Planning for retirement is an exciting time; you finally have time to do all those bucket list things you’ve been dreaming of.
Travelling is often a priority for recent retirees who suddenly have time to spare. If you’re feeling the wanderlust and are ready to embark on some truly unforgettable adventures, these destinations in south-east Asia should be at the top of your list.
1. Nusa Islands, Indonesia
The Nusa Islands are composed of Lembongan, Penida, and Ceningan and are accessible by a 30-minute ferry ride from Bali. Indeed, the islands are said to resemble the Bali of 30 years ago.
The Nusa Islands are ideal for beach lovers. The scenery on each of the three islands is second to none, as you would expect from coastlines with names such as Paradise Beach, Dream Beach, and Crystal Bay.
Another popular activity is diving, as Manta rays can frequently be spotted off Manta Point on Nusa Penida Island.
2. Taman Negara National Park, Malaysia
Nestled in Pahang, the third-largest state in Malaysia, Taman Negara National Park is one of the oldest rainforests in the world.

Information given:
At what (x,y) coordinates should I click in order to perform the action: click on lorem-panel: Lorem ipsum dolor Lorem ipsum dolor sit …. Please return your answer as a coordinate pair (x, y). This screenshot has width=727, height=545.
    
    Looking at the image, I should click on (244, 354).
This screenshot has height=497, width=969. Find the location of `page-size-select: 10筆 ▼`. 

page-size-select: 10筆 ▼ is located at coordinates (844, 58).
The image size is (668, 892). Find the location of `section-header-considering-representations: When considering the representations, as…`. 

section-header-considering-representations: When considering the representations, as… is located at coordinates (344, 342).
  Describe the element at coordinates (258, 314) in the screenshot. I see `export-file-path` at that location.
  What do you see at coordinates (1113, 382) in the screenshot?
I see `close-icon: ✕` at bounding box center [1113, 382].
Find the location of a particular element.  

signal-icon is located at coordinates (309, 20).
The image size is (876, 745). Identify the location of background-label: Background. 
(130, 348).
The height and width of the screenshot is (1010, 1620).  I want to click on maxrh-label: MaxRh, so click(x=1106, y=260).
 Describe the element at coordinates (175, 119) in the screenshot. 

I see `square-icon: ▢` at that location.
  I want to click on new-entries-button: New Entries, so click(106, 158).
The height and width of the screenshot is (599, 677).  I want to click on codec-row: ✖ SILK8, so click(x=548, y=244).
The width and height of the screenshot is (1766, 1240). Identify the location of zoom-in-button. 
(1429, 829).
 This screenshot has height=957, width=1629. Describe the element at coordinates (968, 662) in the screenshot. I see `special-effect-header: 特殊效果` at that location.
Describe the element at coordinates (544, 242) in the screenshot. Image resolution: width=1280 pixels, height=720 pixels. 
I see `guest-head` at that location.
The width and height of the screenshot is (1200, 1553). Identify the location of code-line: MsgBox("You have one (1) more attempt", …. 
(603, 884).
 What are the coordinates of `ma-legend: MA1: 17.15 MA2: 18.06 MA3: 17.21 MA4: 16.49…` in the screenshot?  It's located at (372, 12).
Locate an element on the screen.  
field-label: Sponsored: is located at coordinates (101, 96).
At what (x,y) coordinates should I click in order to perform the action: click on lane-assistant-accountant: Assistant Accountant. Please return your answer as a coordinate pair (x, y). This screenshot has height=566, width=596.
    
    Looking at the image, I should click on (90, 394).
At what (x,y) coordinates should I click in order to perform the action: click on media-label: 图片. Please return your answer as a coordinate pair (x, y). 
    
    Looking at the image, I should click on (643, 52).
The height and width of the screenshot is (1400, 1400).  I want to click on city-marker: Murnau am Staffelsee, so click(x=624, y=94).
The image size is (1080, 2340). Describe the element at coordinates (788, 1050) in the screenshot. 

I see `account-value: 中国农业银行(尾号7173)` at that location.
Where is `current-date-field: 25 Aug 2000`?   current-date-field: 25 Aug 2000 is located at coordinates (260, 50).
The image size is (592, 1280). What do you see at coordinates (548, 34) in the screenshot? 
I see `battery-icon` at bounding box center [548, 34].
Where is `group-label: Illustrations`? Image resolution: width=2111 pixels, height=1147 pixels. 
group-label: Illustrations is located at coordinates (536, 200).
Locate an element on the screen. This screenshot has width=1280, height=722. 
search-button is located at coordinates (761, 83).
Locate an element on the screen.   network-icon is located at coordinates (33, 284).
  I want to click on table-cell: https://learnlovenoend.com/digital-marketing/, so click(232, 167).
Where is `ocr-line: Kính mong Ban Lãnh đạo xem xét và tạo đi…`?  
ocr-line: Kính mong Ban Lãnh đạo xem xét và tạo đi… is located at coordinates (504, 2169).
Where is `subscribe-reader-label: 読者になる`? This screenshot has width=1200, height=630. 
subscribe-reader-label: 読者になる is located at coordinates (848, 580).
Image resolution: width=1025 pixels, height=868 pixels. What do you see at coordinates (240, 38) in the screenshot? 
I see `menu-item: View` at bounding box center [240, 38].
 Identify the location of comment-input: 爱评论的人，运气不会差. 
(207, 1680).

Exercise instructions:
**a.** From the article on south-east Asian travel destinations for retirees, list the islands that make up the Nusa Islands.
**b.** Carry on the article about south-east Asian travel destinations for retirees from the point where it stops.

Answers below:
**a.** Lembongan, Penida, Ceningan

**b.**
The rainforest is perfect for hiking and exploring. There are lots of trails of various levels of difficulty to choose from – the most difficult will require you to be accompanied by a guide.
The rainforest also offers some truly unique experiences, including:
· A visit to the indigenous village of Kampung Orang Asli
· Cave-diving in Gua Telinga
· Traversing the 530 metre-long Canopy Walkway
· Night trekking to see the jungle wildlife at its best.
Whatever your fitness level, Taman Negara provides an experience unlike any other.
3. Siem Reap, Cambodia
If city life is more your thing, Siem Reap cannot be beaten.
Lonely Planet describes Siem Reap as “the epicentre of chic Cambodia” because it caters to all sorts of different tastes. From the botanical gardens of Senteurs d’Angkorto Les Chantiers Écoles, an education centre that is encouraging the rebirth of traditional Cambodian culture, there really is something for everyone.
Siem Reap cannot be discussed without mention of the exquisite temples of Angkor Archaeological Park, including the most famous: Angkor Wat.
The most ancient of the monuments here date back to 802 AD, and they cover an area of around 400 square kilometres. As well as being historically significant, the temples and monuments are incredibly beautiful to behold. Some are small and intimate, while others depict intricate artistry, such as a stone representation of the Hindu cosmos.
4. Luang Prabang, Laos
Rough Guides describes this settlement as “an Indochinese romance sprung from folktale to life […] a hipster river town overlooking the confluence of the Khan River as it curls into the mighty Mekong”.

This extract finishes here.